Il fatto accaduto a Time Square il 12 agosto, di un afroamericano che impugnava un
coltello ed è finito ucciso dal fuoco della polizia, ha scatenato reazioni e
commenti. S’è discusso sull’ effettiva pericolosità dell’uomo e quindi su come
la polizia avrebbe potuto neutralizzarlo senza ucciderlo. C’è chi ha esteso il
discorso dal fatto di cronaca a considerazioni di più ampia portata circa il
rapporto tra il cittadino e le forze dell’ordine, quindi tra il potere e la
democrazia (e per qualche ideologo
di sinistra ancora attivo in sostanza il fatto sarebbe accaduto per colpa del
capitalismo), fino a riflettere poi se accadimenti simili, di cui pure abbiamo
qualche caso anche da noi, non siano più frequenti e perciò più tipici negli
Stati Uniti perché vi sopravvive un aria di frontiera, come il gran commercio
di armi ad uso privato testimonia, che può spirare anche nelle grandi città.

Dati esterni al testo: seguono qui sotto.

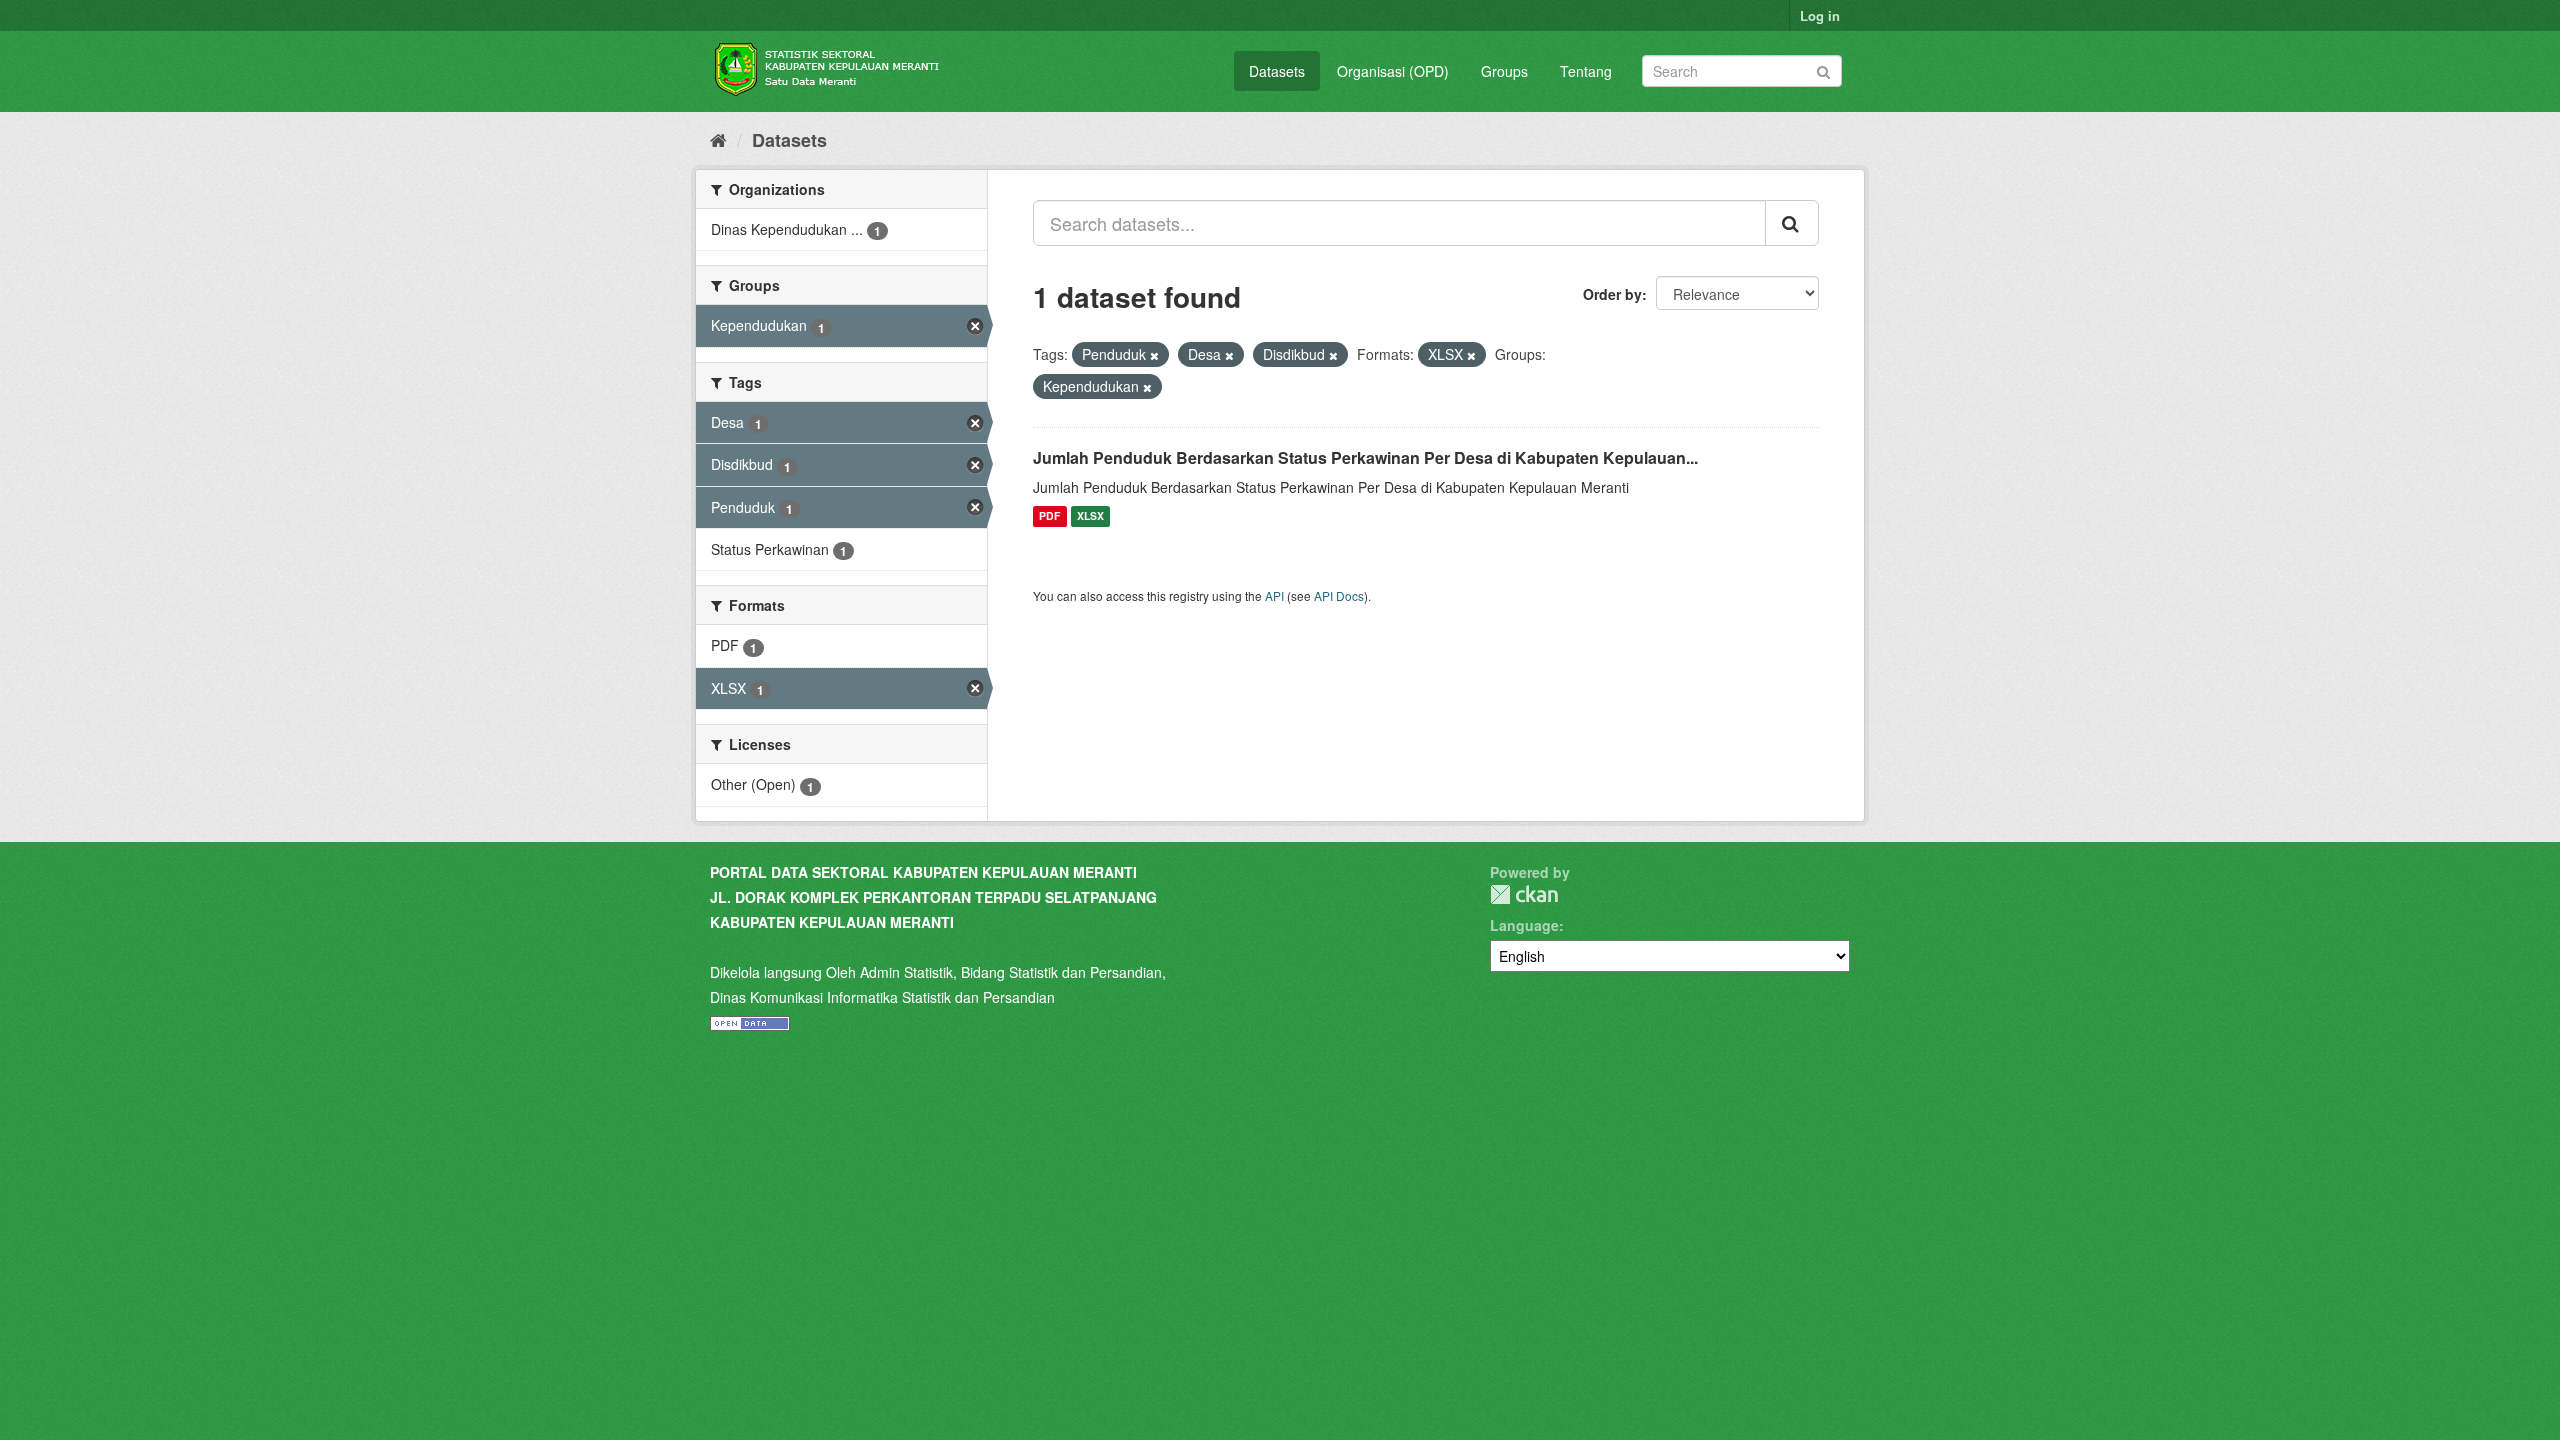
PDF (1049, 516)
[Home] (718, 139)
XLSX (1090, 516)
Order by (1612, 294)
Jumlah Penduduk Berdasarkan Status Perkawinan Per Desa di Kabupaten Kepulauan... (1365, 457)
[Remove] (1154, 355)
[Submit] (1823, 69)
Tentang (1586, 71)
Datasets (1277, 71)
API (1274, 595)
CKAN (1524, 894)
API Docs (1339, 595)
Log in (1820, 15)
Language (1524, 925)
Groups (1504, 71)
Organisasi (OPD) (1393, 71)
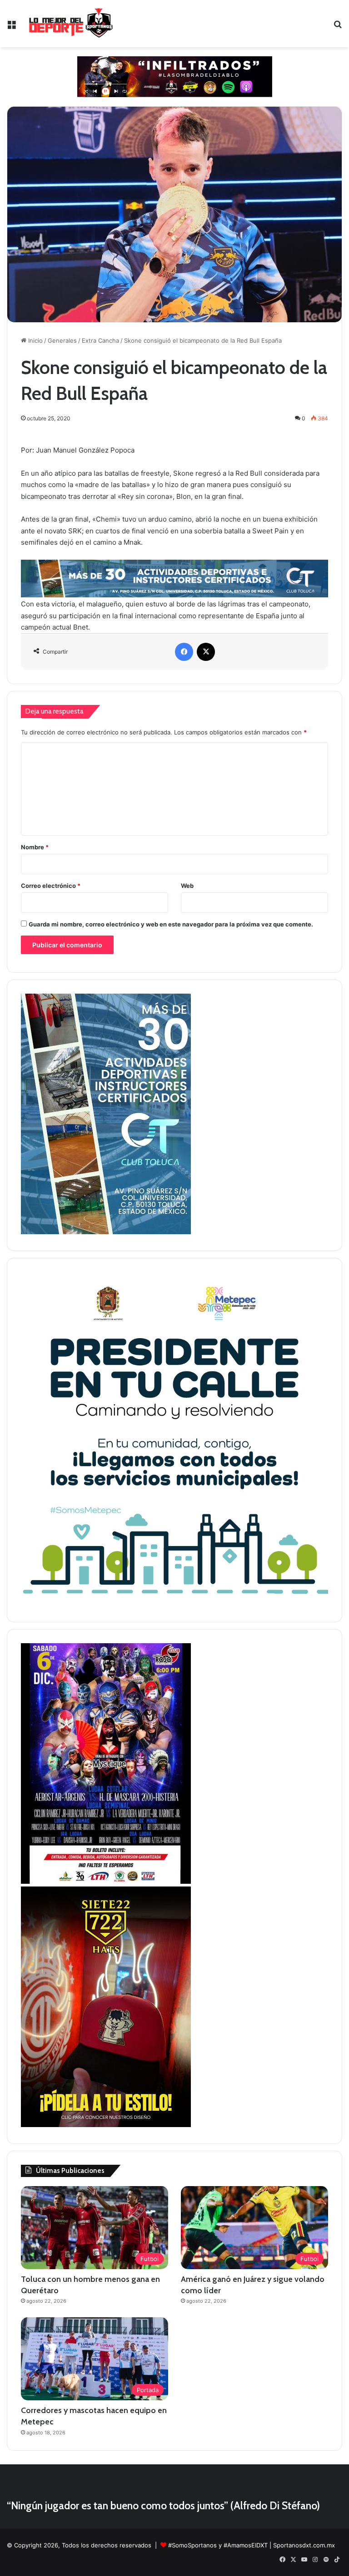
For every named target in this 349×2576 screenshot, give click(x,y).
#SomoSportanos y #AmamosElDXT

E la scena dei poliziotti avanzanti in mezzo alla strada contro l’uomo con
la maglietta bianca sembra presa
da un film… Per l'appunto la società americana indaga in profondità su se stessa attraverso
il cinema e a me viene in mente
“Un mondo perfetto” di Clint
Eastwood ma, mentre di Butch Haynes-Kevin Kostner sappiamo molte cose, di
Darrius Kennedy sappiamo solo che stava fumando uno spinello.
Ci manca la sua
storia, il perché e il come sia arrivato a morire al centro di New York, a Time
Square, con un coltello in mano. Non sappiamo come sia andata con i suoi
genitori, quali erano i suoi sogni e le ultime cose che ha pensato e chissà se
avrebbe voluto anche lui andare in Alaska.